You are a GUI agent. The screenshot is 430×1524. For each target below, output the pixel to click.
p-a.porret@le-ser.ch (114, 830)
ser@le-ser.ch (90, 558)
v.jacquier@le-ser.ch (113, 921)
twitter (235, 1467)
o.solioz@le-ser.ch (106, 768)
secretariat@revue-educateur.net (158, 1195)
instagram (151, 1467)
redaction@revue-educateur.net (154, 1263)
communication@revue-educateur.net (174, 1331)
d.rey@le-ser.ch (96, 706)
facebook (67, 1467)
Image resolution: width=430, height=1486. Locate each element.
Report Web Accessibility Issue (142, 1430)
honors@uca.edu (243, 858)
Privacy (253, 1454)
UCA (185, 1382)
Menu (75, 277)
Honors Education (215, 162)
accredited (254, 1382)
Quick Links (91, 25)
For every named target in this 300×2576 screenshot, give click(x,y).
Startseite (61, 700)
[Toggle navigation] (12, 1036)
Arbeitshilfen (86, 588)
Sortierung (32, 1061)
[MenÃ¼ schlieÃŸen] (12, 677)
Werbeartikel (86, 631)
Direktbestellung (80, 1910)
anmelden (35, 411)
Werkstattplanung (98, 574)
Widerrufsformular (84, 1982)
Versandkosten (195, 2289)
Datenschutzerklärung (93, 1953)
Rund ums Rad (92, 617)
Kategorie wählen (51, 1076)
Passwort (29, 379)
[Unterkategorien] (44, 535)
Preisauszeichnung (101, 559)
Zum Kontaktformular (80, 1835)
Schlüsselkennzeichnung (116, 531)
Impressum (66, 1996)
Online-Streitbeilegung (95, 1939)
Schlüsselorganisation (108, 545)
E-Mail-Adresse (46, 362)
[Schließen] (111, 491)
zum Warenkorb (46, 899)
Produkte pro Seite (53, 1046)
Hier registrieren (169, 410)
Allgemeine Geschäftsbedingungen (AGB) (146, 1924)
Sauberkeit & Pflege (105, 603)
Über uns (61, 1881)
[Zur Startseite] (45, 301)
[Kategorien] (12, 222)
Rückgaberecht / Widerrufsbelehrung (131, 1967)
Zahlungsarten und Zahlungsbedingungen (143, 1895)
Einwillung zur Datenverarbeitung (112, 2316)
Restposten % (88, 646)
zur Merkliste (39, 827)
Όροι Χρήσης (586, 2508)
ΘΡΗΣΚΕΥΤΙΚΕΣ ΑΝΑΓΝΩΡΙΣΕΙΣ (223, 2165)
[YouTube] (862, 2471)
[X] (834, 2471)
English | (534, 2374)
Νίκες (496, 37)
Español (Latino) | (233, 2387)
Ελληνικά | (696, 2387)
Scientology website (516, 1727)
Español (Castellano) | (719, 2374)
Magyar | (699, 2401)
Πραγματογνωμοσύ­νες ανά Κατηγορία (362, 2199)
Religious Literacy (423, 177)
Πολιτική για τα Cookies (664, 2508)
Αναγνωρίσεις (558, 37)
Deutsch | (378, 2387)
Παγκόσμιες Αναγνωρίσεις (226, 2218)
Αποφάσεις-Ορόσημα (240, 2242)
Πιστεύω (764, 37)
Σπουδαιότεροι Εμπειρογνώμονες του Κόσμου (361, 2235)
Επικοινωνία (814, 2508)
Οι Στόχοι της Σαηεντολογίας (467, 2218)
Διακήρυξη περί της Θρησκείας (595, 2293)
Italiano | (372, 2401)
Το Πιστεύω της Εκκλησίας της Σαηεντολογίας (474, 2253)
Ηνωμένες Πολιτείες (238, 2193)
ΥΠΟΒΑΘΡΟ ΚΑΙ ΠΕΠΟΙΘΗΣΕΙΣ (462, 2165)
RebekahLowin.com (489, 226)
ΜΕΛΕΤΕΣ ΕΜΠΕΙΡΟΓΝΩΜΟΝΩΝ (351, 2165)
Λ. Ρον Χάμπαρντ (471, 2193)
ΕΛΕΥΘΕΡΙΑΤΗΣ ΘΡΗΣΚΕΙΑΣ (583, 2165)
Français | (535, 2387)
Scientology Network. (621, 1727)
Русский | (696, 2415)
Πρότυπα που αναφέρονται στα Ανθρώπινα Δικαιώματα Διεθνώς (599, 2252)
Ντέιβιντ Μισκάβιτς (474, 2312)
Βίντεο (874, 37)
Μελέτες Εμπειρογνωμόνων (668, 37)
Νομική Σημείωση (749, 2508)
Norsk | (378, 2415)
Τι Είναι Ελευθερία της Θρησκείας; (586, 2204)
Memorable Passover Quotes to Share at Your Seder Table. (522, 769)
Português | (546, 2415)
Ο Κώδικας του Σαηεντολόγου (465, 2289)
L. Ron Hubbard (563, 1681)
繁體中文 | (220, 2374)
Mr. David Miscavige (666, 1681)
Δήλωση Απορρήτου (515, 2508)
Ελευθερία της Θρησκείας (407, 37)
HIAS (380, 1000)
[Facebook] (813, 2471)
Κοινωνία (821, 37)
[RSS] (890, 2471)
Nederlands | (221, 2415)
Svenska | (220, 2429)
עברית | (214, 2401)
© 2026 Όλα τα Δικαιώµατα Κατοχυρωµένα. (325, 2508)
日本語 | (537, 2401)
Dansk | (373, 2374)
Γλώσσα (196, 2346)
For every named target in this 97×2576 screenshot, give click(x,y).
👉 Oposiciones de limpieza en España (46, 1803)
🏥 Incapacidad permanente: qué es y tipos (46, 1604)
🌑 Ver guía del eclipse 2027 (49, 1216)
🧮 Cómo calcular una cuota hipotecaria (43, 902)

## Description of the task
What is the number of lines in the records that include the word "screenshot"? Answer with that number only.

## Exercise result
3